I'm extremely new to ant script and i want to find out if my build is successful or not. my main target has two antcalls and i don't know how to check if they were successful or not, in order to evaluate the main target.

run all is my main target

<target name="run all">
<antcall target="Run basic configuration" />
<antcall target="Run custom configuration"/>

i want to add a fail condition for the "run all" target. Each target does check individually if they are successful, but I want to know if the target that calls the ant is unsuccessful in case those two fail. Also, if one fails does the other one get called?

标签: ant
1条回答
Root(大扎)
2楼-- · 2019-07-04 02:44

To determine if an antcall is successful requires a more careful definition of what success is. It can mean:

  1. The code executed without throwing an exception.
  2. The code did what you wanted it to do.

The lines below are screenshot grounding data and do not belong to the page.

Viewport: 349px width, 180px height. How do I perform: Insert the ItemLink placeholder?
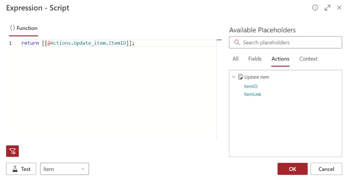pos(253,94)
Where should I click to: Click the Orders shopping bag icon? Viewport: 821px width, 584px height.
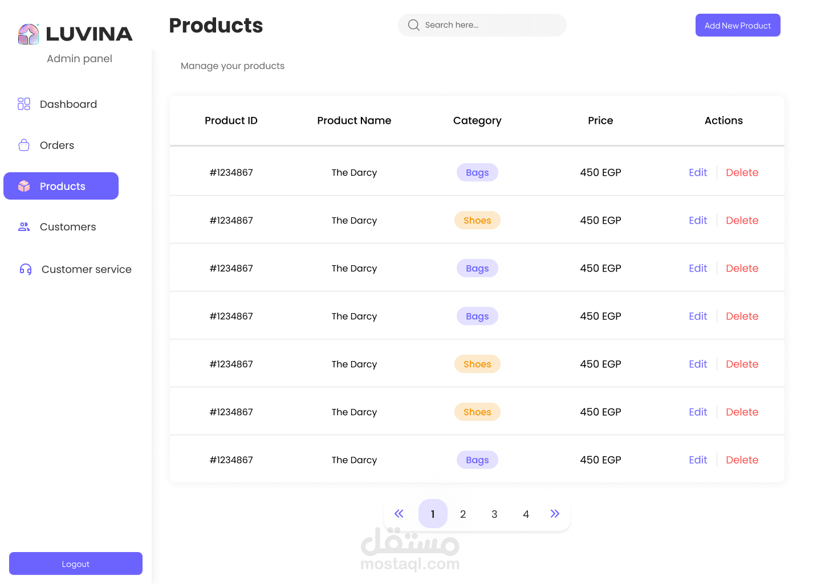[24, 145]
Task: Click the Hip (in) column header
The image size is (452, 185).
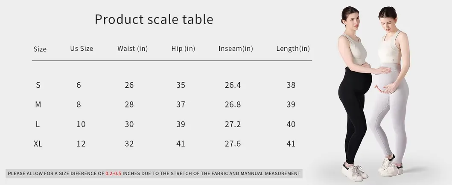Action: [184, 48]
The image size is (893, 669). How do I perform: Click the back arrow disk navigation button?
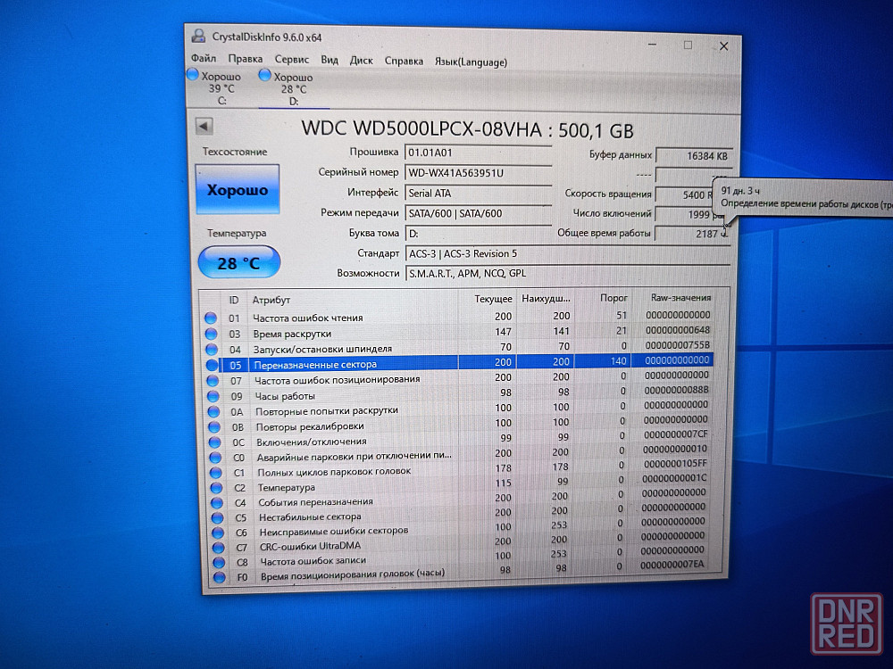204,127
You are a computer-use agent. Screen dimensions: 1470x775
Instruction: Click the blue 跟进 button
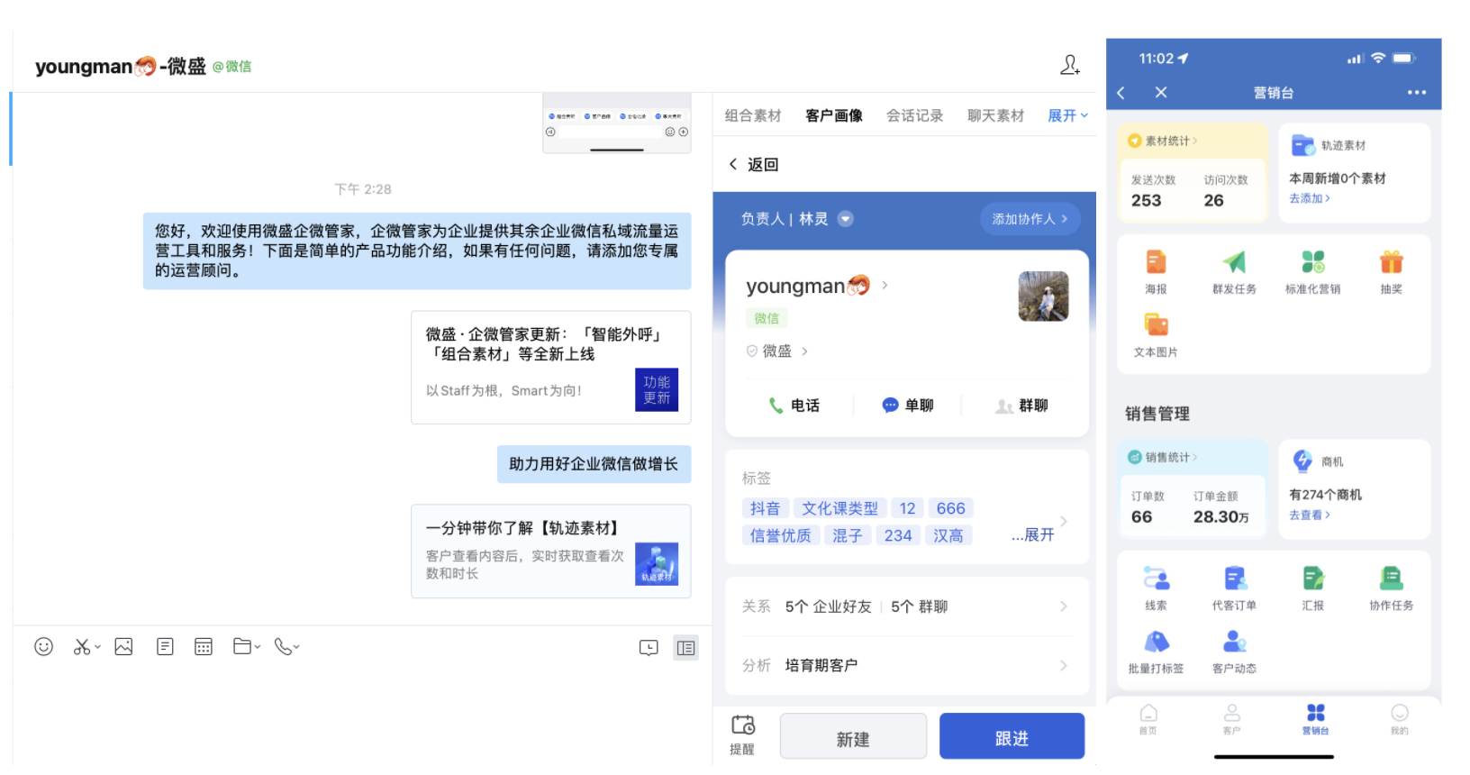[x=1012, y=737]
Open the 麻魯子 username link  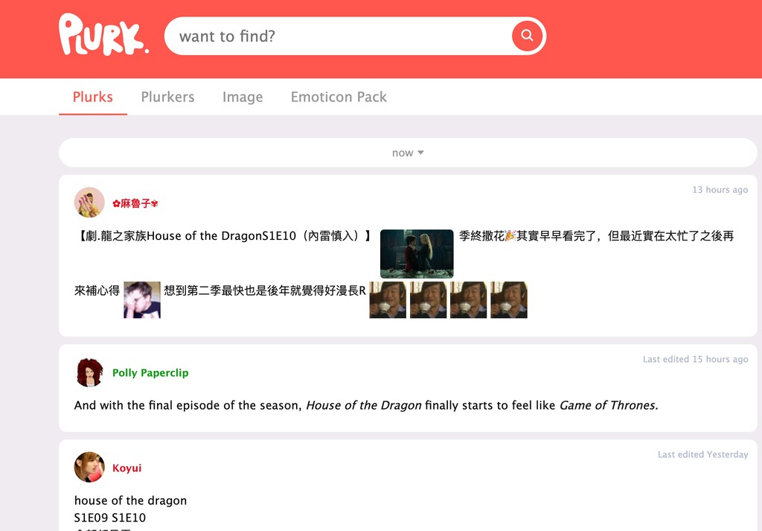point(135,203)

In the first case, you can wrap the execution of your antcall with a trycatch block to catch exceptions. The trycatch task is part of ant-contrib, but that is frequently used in Ant coding. You'd do:

<trycatch property="exception.message" reference="exception.object">
<try>
   <antcall target="targetName"/>
</try>
<catch>
   <!-- handle exception logic here -->
</catch>
<finally>
   <!-- do any final cleanup -->
</finally>
</trycatch>

In the second case, you need to pass back to the caller some state that indicates that the code did what you wanted it to do.

Note that the antcall task reloads the ant file (e.g., build.xml), so it can be an expensive operation. There are alternatives to using the antcall task:

  • Use the antcallback task (ant-contrib). The antcallback task specifically addresses the need to pass back data.
  • Use the depends attribute when defining a target to call dependent tasks.
  • Use the runtarget task (ant-contrib). With runtarget, all of your properties are passed and any properties you set in your target are available to the caller.
  • Use the macrodef task. It avoids reparsing of the ant file, can be passed attributes with default values, can be passed nested elements, and more. As such, this is the preferred solution in most cases.

In each of the cases above, just set return properties that you can inspect in the calling target to determine whether the called or dependent targets did what you expected them to do.